On peut dire que l’histoire entière d’Israël est résumée dans ces deux figures de la fournaise fumante et du brandon. La première représente les diverses époques pendant lesquelles les, Israélites ont été mis à l’épreuve et ont souffert: leur longue servitude en Égypte, les temps de leur assujettissement aux rois de Canaan, ceux de leur captivité à Babylone, et ceux, enfin, de leur dispersion actuelle. On peut considérer Israël comme passant au travers de la fournaise fumante pendant toutes ces différentes périodes (voyez Deut. 4:20; 1 Rois 8:51; Ésaïe 48:10). Le brandon, au contraire, est l’image de ces phases de l’histoire d’Israël, dans lesquelles l’Éternel apparaît en grâce pour secourir les siens: telles sont la délivrance d’Égypte, par la main de Moïse; la délivrance de la puissance des rois de Canaan, par le ministère des Juges; le retour de Babylone, en vertu du décret de Cyrus, et enfin, la délivrance finale du peuple, quand Christ apparaîtra dans sa gloire. On ne parvient pas à l’héritage qu’au travers de la fournaise fumante et plus la fumée du four est épaisse, plus aussi sera brillant le «brandon» ou «la lampe» du salut de Dieu.

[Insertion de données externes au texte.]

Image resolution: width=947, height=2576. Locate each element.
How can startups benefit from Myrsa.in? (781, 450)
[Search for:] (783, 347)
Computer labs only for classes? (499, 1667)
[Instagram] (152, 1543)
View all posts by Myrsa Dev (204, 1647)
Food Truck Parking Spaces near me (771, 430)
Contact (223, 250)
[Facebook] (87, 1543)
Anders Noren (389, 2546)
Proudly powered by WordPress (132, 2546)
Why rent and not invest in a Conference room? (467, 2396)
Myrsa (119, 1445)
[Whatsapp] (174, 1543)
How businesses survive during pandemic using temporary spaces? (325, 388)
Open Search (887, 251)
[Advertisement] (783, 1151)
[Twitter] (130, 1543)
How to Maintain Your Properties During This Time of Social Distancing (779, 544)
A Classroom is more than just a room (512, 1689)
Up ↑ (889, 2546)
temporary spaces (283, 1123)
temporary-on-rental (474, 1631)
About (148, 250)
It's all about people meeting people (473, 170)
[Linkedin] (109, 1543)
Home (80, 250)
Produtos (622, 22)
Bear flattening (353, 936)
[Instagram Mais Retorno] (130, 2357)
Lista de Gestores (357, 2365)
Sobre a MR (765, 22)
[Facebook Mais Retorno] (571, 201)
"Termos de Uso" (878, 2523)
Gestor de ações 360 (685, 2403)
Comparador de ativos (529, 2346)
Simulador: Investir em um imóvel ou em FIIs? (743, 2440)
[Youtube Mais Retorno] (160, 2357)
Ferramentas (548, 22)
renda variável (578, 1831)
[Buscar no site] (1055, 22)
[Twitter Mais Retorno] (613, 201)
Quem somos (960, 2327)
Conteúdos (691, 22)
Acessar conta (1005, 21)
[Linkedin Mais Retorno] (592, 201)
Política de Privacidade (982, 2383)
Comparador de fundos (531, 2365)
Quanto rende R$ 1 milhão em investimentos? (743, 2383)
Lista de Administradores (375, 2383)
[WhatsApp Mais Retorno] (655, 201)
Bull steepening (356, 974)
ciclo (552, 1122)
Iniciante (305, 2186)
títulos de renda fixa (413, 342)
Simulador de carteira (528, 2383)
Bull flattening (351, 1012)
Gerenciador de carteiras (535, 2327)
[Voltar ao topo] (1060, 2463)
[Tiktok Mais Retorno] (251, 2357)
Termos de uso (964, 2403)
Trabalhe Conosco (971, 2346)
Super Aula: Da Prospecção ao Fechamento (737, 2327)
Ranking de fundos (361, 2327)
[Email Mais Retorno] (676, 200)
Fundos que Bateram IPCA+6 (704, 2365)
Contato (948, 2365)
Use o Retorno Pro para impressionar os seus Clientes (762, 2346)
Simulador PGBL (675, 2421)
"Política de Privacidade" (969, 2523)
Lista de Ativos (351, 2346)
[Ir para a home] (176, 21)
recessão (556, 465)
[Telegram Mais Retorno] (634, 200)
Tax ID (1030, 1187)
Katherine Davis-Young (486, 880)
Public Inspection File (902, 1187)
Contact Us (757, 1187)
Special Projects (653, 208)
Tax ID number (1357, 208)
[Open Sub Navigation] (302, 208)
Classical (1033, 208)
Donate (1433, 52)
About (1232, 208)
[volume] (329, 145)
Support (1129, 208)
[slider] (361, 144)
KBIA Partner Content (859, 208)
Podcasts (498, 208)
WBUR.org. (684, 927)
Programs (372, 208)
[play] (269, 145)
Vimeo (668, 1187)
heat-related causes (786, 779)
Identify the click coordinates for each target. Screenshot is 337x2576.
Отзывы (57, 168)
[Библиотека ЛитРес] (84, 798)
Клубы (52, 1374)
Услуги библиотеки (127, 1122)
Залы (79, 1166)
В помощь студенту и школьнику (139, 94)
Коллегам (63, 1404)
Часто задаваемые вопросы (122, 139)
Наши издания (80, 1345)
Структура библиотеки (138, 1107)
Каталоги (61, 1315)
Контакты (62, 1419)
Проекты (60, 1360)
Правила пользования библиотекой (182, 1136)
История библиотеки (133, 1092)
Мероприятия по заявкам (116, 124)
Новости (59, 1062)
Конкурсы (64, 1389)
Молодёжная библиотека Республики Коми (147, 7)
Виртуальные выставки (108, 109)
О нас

L’application de ce principe n’est pas bornée au seul peuple de Dieu, dans son ensemble; mais elle concerne encore chacun de ceux qui le composent. Tous ceux qui sont jamais parvenus à une position éminente, comme serviteurs, ont passé par la fournaise fumante avant que d’être appelés à jouir du brandon ou de la lampe. «Une frayeur, une grande obscurité» traversa l’esprit d’Abram; Jacob eut à supporter vingt années de rudes travaux dans la maison de Laban; Joseph trouva le four fumant de l’affliction dans les prisons d’Égypte; Moïse passa quarante ans dans le désert. L’Écriture nous montre l’application de ce principe relativement aux diacres ou «serviteurs» et aux évêques ou «surveillants». Que les «serviteurs» soient premièrement «mis à l’épreuve»; et qu’ensuite ils «servent», étant trouvés «irréprochables» (1 Tim. 3:10); «Que le surveillant ne soit pas nouvellement converti, de peur qu’étant enflé d’orgueil, il ne tombe dans la faute du diable» (1 Tim. 3:6). Être enfant de Dieu est une chose; être serviteur de Christ en est une autre et une toute différente. Si je place mon enfant dans mon jardin, il y fera peut-être plus de mal que de bien. Pourquoi? Est-ce parce qu’il n’est pas un enfant bien-aimé? Non, mais parce qu’il n’est pas un serviteur exercé. Là gît toute la différence. Une relation et un emploi sont deux choses distinctes; non que tout enfant de Dieu n’ait quelque chose à faire, à souffrir, à apprendre, mais il demeure toujours vrai que le service public et la discipline secrète sont intimement unis dans les voies de Dieu. Il faut que celui qui paraît beaucoup en publie ait cette disposition humble, ce jugement mûr, cet esprit soumis et mortifié, cette volonté brisée, ce ton doux, qui sont les beaux et sûrs résultats de la discipline secrète de Dieu. En général, on verra que ceux qui se mettent en avant sans posséder, plus ou moins, les qualités morales dont nous parlons, défaillent tôt ou tard.

Seigneur Jésus, tiens tes faibles serviteurs bien près de toi, et dans ta main!